Charles Baudelaire , mon premier enseignant en coaching

Correspondances :

La Nature est un temple où de vivants piliers
Laissent parfois sortir de confuses paroles ;
L’homme y passe à travers des forêts de symboles
Qui l’observent avec des regards familiers.

Comme de longs échos qui de loin se confondent
Dans une ténébreuse et profonde unité,
Vaste comme la nuit et comme la clarté,
Les parfums, les couleurs et les sons se répondent.

Il est des parfums frais comme des chairs d’enfants,
Doux comme les hautbois, verts comme les prairies,
— Et d’autres, corrompus, riches et triomphants,

Ayant l’expansion des choses infinies,
Comme l’ambre, le musc, le benjoin et l’encens,
Qui chantent les transports de l’esprit et des sens.

Baudelaire, Les Fleurs du Mal, IV.

Une partie du métier de coach est de permettre à nos clients de sortir d’un point de vue strictement rationnel et logique pour faire advenir le sens des choses (signification et direction) et ainsi aller à la recherche de ce qui est bon et beau pour soi et pour les autres .

Baudelaire dans ce texte nous ouvre un chemin possible :
Par les perceptions visuelles, auditives, olfactives et tactiles, il nous invite à faire des correspondances horizontales (direction ) et verticales (signification) par toutes sortes d’analogies : Personnifications, métaphores, comparaisons, paradoxes.
Ces synesthésies nous permettent de faire surgir des réalités que l’on ne peut pas percevoir autrement.

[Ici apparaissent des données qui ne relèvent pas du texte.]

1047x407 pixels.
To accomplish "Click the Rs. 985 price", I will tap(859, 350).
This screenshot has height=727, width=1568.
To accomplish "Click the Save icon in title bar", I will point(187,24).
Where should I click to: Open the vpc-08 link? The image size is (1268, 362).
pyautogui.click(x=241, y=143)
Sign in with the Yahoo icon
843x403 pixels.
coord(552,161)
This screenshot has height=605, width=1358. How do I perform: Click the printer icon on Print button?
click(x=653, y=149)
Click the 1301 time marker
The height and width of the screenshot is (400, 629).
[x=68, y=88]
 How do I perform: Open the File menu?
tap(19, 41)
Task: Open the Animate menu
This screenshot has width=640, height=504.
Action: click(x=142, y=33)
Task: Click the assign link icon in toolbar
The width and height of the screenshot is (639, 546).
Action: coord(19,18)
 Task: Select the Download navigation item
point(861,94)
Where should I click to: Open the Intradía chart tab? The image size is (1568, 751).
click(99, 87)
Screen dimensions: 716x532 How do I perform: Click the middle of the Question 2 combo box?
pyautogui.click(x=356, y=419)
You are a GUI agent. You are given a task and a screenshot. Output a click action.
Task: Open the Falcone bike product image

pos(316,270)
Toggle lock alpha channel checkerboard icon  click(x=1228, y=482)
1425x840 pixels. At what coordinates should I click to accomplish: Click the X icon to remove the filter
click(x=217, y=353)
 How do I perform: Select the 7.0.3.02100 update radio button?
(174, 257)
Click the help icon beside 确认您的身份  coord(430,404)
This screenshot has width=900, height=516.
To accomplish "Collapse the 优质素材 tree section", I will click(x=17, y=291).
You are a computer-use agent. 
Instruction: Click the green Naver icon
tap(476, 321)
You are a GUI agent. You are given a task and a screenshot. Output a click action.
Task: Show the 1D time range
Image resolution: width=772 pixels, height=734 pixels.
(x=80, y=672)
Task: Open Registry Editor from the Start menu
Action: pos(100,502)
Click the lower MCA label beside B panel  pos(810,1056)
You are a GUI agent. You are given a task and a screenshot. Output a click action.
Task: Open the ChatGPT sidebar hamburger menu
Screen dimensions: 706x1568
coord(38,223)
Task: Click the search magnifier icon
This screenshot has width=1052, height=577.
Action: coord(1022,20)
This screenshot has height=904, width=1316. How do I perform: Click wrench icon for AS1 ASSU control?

La scansion régulière des alexandrins nous indique que ce chemin est un chemin qui nous permet de sortir de la confusion pour aller vers l’harmonie et l’unité.

En relisant ce poème ce matin, je souris à l’idée que sans doute Baudelaire fut mon premier professeur en coaching : Celui qui m’a appris que notre perception par le mental ne nous permettait pas de tout voir et que l’on pouvait rajouter au tout mental , une perception plus fine des choses par le symbolisme.